What this task involves:
Verbatim copy, pictures excluded: every line from the one with "Where should I" through the final line of the data below, and no other line.

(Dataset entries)

▬▬▬▬▬▬

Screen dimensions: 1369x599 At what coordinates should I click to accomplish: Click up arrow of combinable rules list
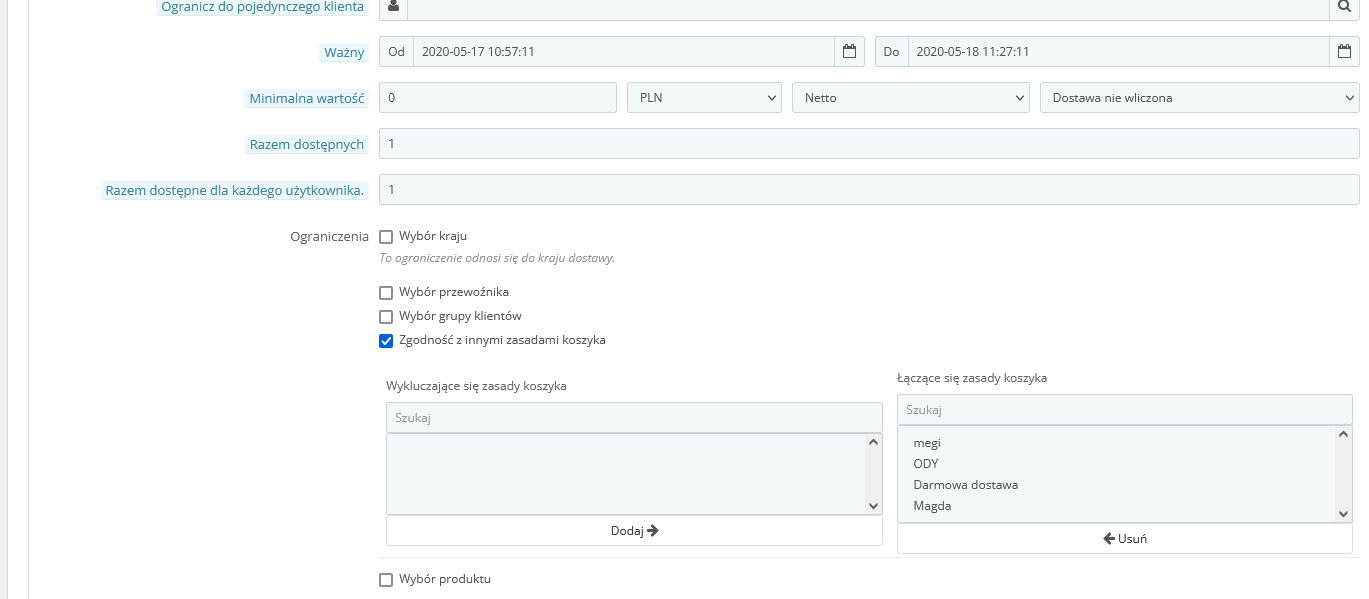coord(1344,434)
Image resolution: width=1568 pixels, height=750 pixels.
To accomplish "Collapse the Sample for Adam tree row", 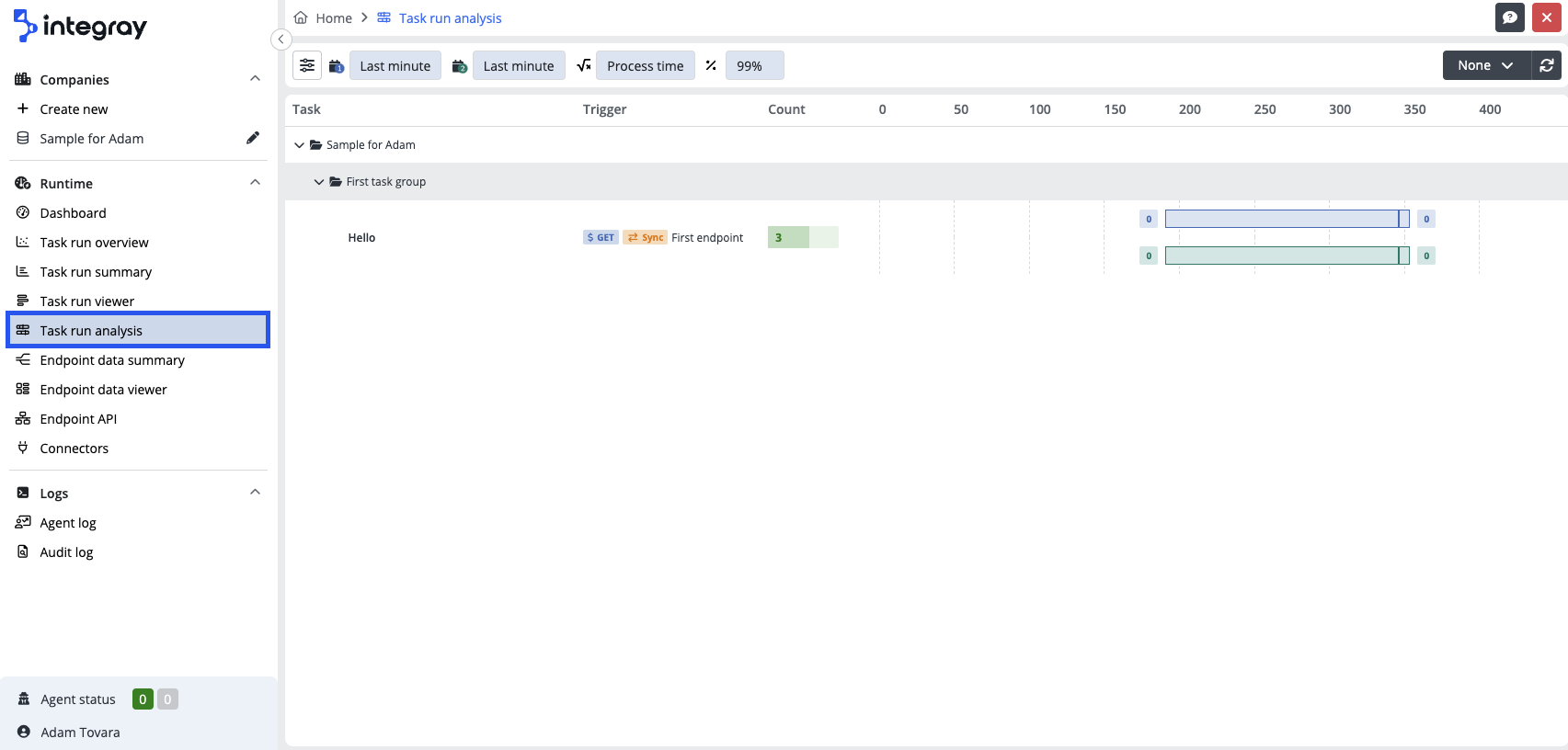I will pyautogui.click(x=299, y=145).
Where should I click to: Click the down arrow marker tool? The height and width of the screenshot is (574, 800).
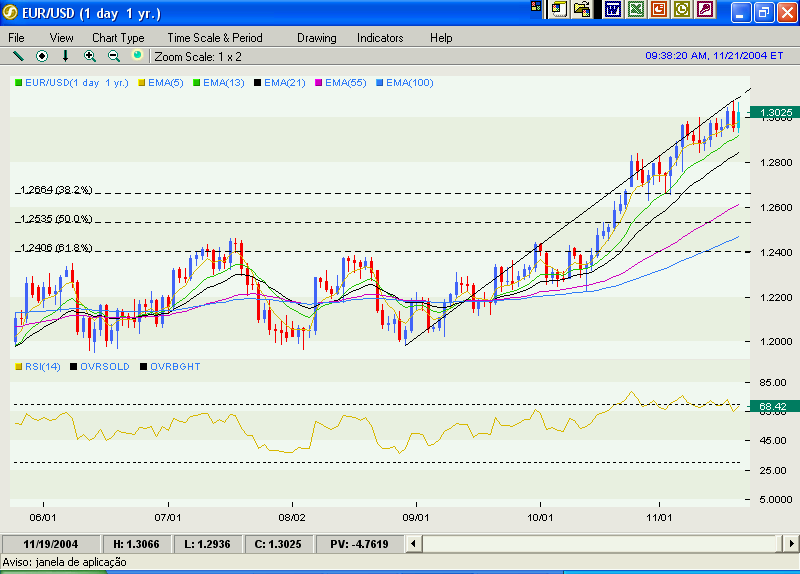point(66,56)

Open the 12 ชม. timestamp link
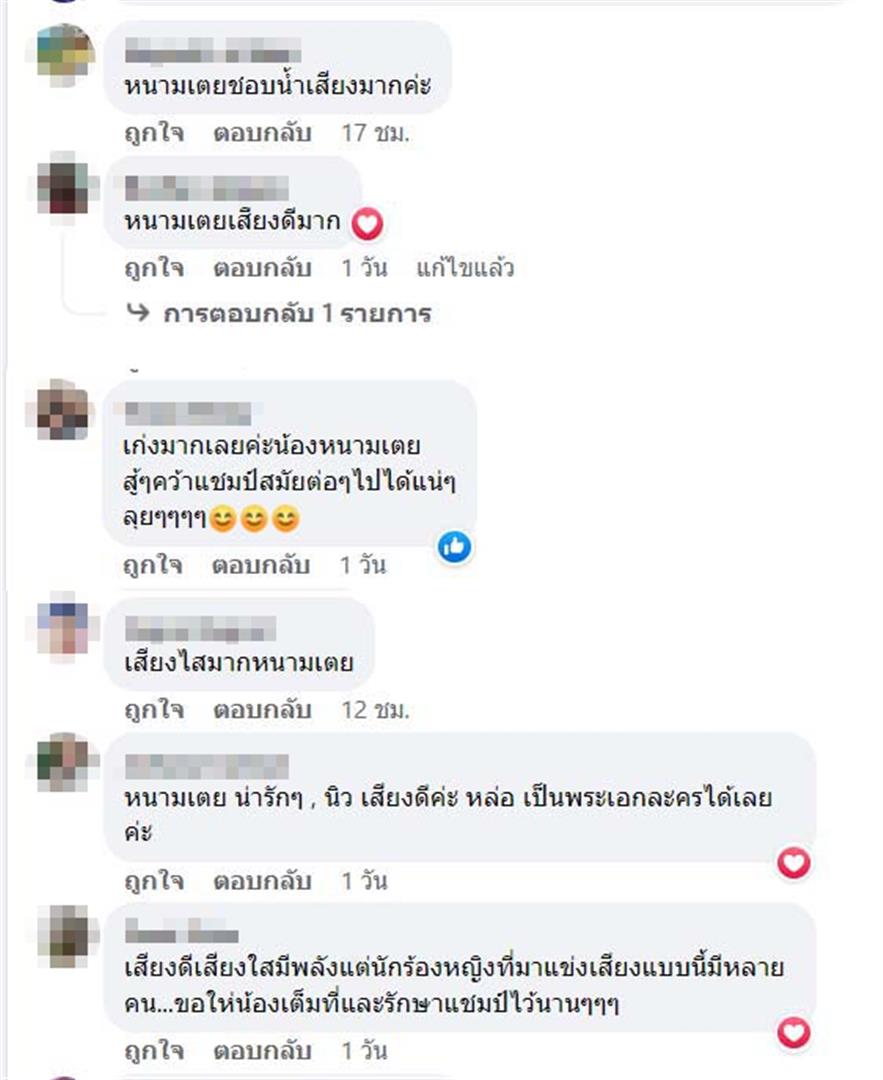coord(375,710)
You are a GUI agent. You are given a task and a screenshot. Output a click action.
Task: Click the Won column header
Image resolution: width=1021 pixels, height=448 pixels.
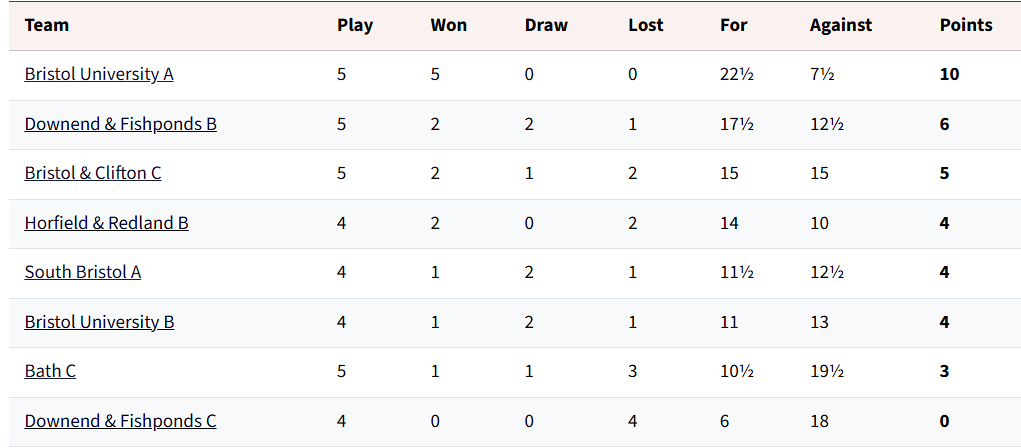point(449,25)
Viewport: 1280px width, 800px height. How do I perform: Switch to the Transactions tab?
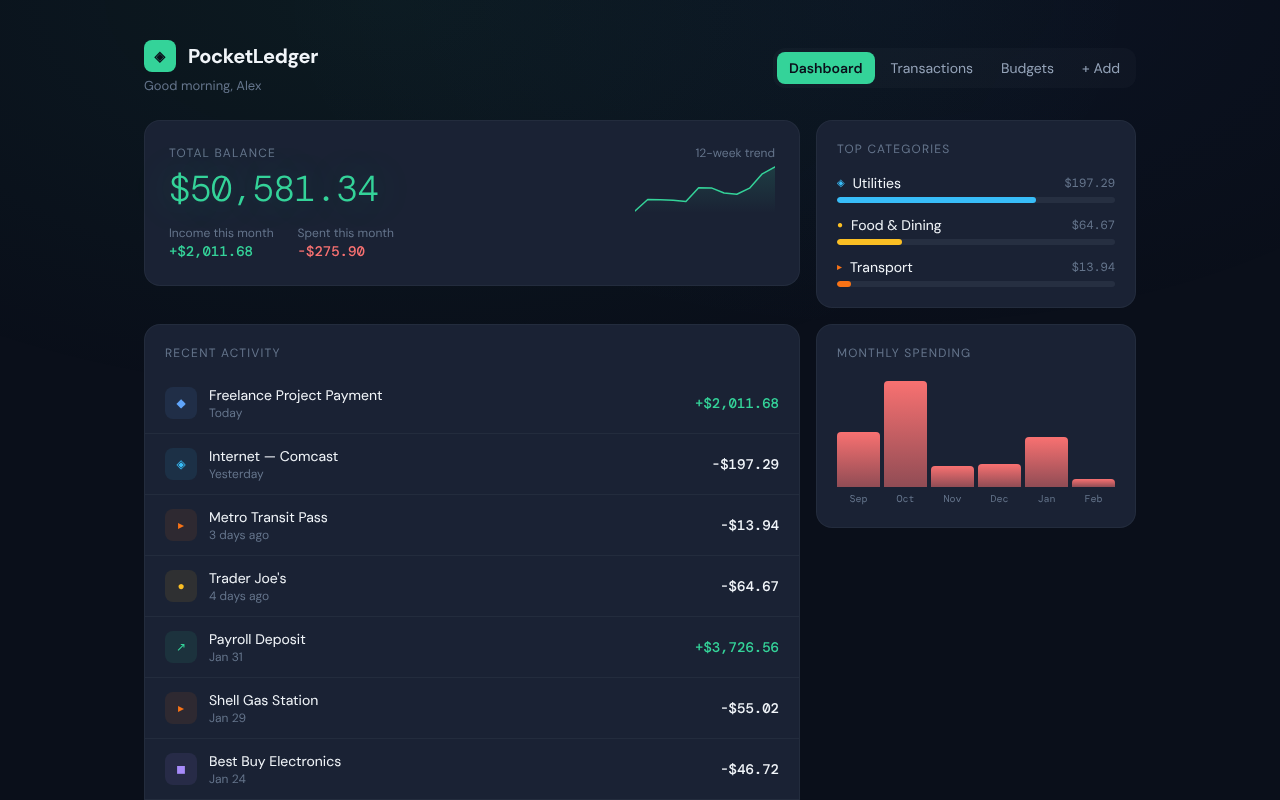click(931, 68)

▬▬▬▬▬▬

Output for this exercise:
Where should I click to: Click the down arrow marker tool? The height and width of the screenshot is (574, 800).
point(66,56)

Open the 12 ชม. timestamp link
coord(375,710)
You are a GUI agent. You are given a task and a screenshot. Output a click action.
Task: Click the Won column header
Image resolution: width=1021 pixels, height=448 pixels.
point(449,25)
Viewport: 1280px width, 800px height. How do I perform: Switch to the Transactions tab?
click(931, 68)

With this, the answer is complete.